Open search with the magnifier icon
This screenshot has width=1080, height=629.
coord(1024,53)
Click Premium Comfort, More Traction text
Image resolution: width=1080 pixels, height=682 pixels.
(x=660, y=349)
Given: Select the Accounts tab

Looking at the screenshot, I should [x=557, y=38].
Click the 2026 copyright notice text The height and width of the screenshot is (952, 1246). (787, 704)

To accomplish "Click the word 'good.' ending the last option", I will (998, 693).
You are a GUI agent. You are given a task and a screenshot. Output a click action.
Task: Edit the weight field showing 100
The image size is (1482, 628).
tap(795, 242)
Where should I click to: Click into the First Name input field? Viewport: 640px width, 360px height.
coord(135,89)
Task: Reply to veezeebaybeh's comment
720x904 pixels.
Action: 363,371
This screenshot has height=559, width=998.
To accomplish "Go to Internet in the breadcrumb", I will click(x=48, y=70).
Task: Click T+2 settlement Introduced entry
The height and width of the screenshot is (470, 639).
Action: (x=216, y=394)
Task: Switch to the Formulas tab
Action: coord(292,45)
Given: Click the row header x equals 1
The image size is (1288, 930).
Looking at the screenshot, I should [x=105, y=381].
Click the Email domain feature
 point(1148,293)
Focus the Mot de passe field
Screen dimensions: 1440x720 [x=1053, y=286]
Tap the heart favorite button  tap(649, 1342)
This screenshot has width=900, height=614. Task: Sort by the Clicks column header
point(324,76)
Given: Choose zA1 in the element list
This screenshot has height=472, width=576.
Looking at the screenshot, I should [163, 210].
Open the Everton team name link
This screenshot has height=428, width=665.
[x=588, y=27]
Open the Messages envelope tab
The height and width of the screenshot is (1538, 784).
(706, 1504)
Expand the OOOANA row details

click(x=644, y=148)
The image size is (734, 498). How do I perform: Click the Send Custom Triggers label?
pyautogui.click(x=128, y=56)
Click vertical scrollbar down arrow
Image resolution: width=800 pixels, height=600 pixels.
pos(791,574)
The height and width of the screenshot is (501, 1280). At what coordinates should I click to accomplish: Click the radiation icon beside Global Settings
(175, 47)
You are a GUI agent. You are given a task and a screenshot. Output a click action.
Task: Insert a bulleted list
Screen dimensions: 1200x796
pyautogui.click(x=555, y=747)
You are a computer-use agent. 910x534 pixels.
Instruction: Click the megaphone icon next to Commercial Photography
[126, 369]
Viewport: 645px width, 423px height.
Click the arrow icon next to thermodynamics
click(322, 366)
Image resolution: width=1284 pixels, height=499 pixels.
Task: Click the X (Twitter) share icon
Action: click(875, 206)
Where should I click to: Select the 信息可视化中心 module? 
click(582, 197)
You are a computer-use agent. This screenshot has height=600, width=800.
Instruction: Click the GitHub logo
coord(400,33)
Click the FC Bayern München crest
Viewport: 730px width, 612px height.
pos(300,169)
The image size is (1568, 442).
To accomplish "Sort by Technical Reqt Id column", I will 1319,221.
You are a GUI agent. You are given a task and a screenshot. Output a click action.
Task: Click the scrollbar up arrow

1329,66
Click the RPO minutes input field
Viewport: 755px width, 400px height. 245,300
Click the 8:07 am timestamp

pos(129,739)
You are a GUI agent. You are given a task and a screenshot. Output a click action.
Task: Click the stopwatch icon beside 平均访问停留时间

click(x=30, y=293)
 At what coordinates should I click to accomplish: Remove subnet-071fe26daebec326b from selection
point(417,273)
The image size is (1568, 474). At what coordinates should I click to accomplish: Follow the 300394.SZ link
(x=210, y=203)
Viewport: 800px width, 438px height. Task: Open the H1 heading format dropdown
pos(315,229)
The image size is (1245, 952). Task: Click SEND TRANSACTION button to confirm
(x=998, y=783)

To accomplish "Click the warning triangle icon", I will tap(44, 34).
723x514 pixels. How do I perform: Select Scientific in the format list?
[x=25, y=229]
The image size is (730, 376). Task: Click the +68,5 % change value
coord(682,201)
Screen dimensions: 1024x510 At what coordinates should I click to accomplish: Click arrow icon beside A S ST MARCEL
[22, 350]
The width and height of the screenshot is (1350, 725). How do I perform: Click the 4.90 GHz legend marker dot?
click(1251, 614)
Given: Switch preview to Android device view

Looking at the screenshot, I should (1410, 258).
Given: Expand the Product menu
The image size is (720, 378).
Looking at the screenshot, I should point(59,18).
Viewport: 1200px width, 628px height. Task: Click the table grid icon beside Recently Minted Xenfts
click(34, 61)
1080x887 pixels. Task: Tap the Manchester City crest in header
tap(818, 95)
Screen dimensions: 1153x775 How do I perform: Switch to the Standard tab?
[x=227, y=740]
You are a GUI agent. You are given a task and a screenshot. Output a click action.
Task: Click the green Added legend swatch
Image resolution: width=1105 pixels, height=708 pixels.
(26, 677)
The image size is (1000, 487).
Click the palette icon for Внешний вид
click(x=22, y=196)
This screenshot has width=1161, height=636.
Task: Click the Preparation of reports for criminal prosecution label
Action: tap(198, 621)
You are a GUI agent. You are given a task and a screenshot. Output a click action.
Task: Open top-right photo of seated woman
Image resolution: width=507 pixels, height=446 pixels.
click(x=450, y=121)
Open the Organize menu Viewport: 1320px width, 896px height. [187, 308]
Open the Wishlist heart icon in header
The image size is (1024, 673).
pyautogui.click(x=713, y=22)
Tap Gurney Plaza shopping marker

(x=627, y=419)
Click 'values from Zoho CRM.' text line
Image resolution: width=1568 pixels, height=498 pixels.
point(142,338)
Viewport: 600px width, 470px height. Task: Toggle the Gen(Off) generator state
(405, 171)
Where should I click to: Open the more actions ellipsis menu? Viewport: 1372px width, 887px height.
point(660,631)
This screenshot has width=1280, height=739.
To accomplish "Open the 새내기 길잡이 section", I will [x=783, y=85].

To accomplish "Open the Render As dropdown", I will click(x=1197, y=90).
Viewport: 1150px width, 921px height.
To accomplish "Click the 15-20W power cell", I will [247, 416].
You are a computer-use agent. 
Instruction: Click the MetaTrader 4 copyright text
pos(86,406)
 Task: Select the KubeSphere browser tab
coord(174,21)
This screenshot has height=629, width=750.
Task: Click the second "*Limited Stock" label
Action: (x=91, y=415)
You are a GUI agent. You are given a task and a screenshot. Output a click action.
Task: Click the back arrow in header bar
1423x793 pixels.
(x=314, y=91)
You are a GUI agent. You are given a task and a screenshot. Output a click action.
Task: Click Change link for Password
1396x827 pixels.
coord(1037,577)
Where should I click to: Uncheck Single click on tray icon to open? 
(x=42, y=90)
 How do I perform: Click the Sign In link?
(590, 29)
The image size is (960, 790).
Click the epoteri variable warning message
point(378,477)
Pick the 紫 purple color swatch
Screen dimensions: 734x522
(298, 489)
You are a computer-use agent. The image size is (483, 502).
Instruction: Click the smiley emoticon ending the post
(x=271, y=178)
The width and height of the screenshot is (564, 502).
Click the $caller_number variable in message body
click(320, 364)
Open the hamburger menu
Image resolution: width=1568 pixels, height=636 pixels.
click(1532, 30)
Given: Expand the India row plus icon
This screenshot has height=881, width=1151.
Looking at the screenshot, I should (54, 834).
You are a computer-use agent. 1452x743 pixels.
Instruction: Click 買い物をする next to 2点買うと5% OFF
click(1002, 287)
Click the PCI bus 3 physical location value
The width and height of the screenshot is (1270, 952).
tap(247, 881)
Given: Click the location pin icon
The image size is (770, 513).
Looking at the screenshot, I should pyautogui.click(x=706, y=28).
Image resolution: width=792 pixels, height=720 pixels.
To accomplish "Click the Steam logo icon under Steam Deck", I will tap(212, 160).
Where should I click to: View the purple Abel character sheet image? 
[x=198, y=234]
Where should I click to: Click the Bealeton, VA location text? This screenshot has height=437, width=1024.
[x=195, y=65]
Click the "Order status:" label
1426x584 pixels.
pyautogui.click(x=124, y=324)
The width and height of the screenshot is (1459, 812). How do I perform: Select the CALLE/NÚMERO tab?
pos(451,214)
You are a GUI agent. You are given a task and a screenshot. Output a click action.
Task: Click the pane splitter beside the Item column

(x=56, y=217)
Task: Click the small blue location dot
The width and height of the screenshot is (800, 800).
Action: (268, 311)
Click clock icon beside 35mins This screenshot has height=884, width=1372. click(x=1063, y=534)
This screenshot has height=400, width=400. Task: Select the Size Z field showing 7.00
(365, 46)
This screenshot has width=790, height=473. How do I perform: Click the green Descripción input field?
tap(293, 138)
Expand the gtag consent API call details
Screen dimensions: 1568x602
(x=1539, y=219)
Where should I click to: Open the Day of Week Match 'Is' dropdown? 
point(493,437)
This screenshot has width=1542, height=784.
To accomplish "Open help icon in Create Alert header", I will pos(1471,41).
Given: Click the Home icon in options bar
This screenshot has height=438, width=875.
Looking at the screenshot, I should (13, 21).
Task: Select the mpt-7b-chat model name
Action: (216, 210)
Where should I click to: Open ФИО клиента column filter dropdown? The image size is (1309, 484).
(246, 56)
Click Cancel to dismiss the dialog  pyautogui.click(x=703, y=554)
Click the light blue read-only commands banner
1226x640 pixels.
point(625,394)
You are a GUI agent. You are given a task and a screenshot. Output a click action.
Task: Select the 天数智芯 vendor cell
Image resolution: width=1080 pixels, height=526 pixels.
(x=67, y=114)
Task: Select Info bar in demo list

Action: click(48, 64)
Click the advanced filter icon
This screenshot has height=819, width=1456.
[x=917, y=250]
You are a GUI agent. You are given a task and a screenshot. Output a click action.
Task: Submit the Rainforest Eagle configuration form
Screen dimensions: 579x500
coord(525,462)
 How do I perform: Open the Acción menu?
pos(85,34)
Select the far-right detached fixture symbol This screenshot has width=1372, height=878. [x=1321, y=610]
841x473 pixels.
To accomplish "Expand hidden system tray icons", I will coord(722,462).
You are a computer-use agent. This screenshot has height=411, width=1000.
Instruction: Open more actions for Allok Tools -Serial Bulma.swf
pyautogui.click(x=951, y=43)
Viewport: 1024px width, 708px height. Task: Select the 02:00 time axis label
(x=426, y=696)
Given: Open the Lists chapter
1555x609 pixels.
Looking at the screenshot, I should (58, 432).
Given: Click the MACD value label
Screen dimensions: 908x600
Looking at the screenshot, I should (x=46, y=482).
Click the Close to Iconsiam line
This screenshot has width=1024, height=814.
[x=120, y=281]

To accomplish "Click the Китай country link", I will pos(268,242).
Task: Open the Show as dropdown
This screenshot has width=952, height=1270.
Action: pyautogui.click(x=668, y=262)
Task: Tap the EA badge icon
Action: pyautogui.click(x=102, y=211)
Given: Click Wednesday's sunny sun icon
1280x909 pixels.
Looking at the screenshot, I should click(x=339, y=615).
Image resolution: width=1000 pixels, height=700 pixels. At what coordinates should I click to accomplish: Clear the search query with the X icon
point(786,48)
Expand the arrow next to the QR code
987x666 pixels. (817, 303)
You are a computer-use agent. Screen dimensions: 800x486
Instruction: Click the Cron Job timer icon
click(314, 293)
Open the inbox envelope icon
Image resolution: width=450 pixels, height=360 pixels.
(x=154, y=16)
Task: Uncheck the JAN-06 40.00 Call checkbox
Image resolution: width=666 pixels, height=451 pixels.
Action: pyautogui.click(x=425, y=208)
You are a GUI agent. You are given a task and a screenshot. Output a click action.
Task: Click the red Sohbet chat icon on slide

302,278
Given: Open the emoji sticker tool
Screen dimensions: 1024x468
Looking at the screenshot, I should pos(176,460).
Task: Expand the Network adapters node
┄┄┄┄┄┄
WHAT THE EXERCISE ASKS → Would you restate, word for word, every line of the listing from its first line through the line with "Task: Reply to veezeebaybeh's comment"?

SOLUTION BELOW →
Open search with the magnifier icon
This screenshot has width=1080, height=629.
coord(1024,53)
Click Premium Comfort, More Traction text
Image resolution: width=1080 pixels, height=682 pixels.
(x=660, y=349)
Given: Select the Accounts tab

Looking at the screenshot, I should [x=557, y=38].
Click the 2026 copyright notice text The height and width of the screenshot is (952, 1246). (787, 704)

To accomplish "Click the word 'good.' ending the last option", I will (998, 693).
You are a GUI agent. You are given a task and a screenshot. Output a click action.
Task: Edit the weight field showing 100
The image size is (1482, 628).
tap(795, 242)
Where should I click to: Click into the First Name input field? Viewport: 640px width, 360px height.
coord(135,89)
Task: Reply to veezeebaybeh's comment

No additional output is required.